Preparing for a total knee replacement can bring lots of questions. One of the them may be about the materials that your new knee will be made of. It is a great question to discuss with your orthopedic surgeon in detail. So that you come to your visit prepared, below is some information about artificial knee joint parts and what they may be made of.
The materials have to be biocompatible, so not to cause a rejection from your body. They have to duplicate the knee structure – able to bear the weight and move smoothly against each other, allowing for flexibility. They also have to last a reasonably long time.
Several manufacturers make knee implants. The choice of implant will depend on several factors such as age, gender, weight, bone dimensions, ligament condition, bone quality, anticipated activity and occupational history.

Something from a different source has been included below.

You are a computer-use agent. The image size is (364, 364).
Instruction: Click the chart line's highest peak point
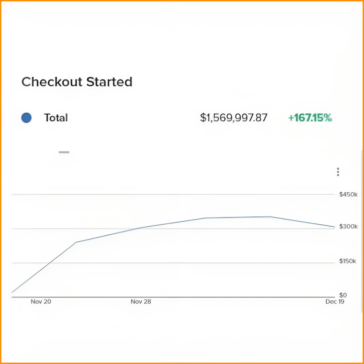tap(270, 216)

Although over 150 designs of knee implants exist, there are generally four major parts to an artificial knee joint:
- femoral component – a contoured implant fit around the end of the femur
- tibial component – a flat plate and stem implanted in your tibia
- a spacer in between those two, or a cushion
- patellar implant on the underside of the knee cap
A combination of metal and plastic is the most common. This type of implant is the least expensive and has the longest track record for safety and implant life span. The femoral component and tibial plate can be made of cobalt-chromium alloys, titanium and titanium alloys, zirconium, and nickel. The spacer and patellar implant are made of high-quality polyethylene plastic.
In rare cases, people can be allergic to metals such as nickel. Then ceramic components can be used. Ceramic parts are the least likely to react with the body. However, in very rare cases ceramic joint prostheses can shatter under heavy pressure and the pieces must be removed by surgery.
Stainless steel is rarely used in knee replacement implants because it is prone to corrosion in the human body.
When meeting with your orthopedic surgeon, you can ask more questions and discuss this topic in greater detail. The expertise and experience of your surgeon matter the most and ensure a successful outcome. We suggest these questions to ask your orthopedic surgeon:
- How long will my implant last?
- Is it a high flex knee implant design that allows safe deep knee bending or is it a cemented model?
- Is it a gender specific implant?
- How many of the knee replacement surgeries have you performed using current implants?
Health Vantis can connect you to a Board-certified, highly skilled orthopedic surgeons. One of the surgeons we work with offers custom manufactured knee implants. CT or MRI scan is used to determine the exact anatomy of your knee and make a custom implant. To discuss your options further, please call us toll-free 877 344 3544 or email firstname.lastname@example.org In our next blog we will be discussing hip joint parts and materials.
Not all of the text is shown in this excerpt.